Promoting effects of MiR-135b on human multiple myeloma cells via regulation of the Wnt/ß-catenin/Versican signaling pathway.

MicroRNA (MiR)-135b and its mediated Wnt/ß-catenin signaling pathway are involved in human malignancies. However, their roles in multiple myeloma (MM) remained poorly understood. Our study aimed to uncover their roles in MM. MiR-135b and Versican expressions were measured using quantitative real-time polymerase chain reaction (qRT-PCR). MM cell proliferation, apoptosis, migration and invasion were detected by cell counting kit-8 (CCK-8) assay, flow cytometry, wound healing assay and transwell assay, respectively. Relative expression of Wnt/ß-catenin signaling pathway-related protein was quantified by Western blot. MiR-135b was upregulated in the serum of MM patients, and miR-135b upregulation promoted MM cell proliferation, migration and invasion but suppressed apoptosis. Also, miR-135b upregulation promoted activation of Wnt/ß-catenin signaling pathway. However, downregulation of miR-135b caused an opposite effect. After incubating cells with miR-135b inhibitor and Wnt/ß-catenin signaling pathway agonist Lithium chloride (LiCl), which reversed the effects of downregulating miR-135b.
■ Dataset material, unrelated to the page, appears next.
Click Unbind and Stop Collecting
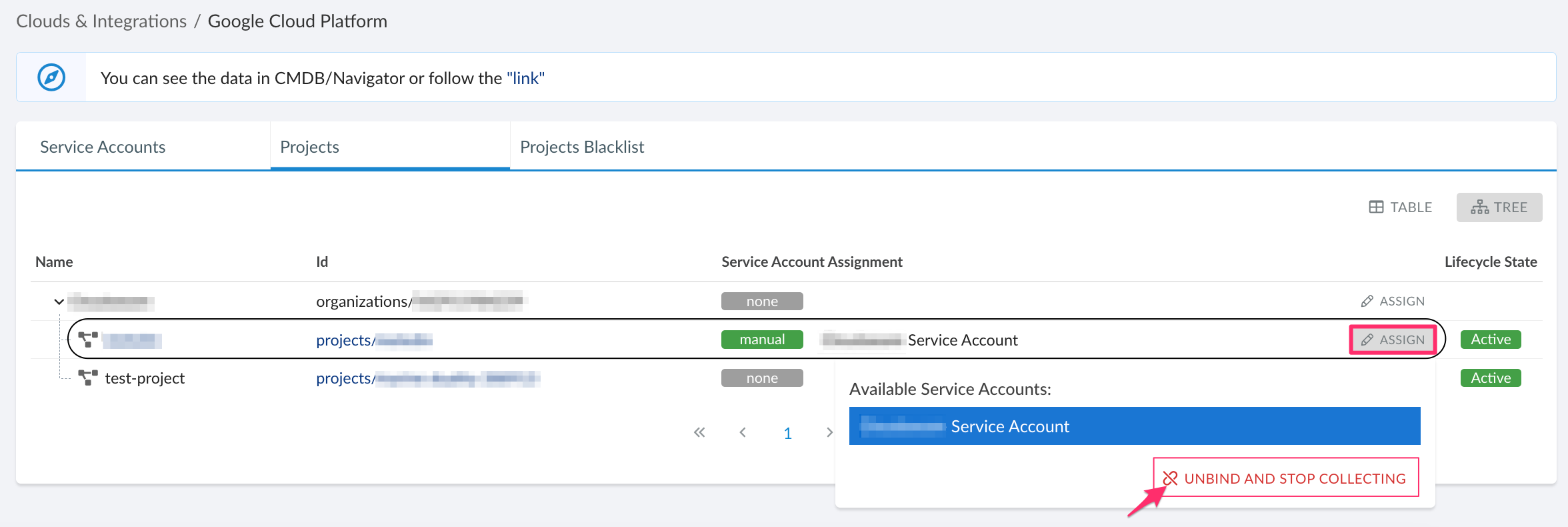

Versican is the downstream effector of the Wnt/ß-catenin signaling pathway, and its silencing reversed the effects of LiCl on MM cells. In conclusion, miR-135b and its mediated Wnt/ß-catenin signaling pathway promoted proliferation, migration and invasion but suppressed apoptosis of MM cells through regulating Versican, providing a possible treatment for MM.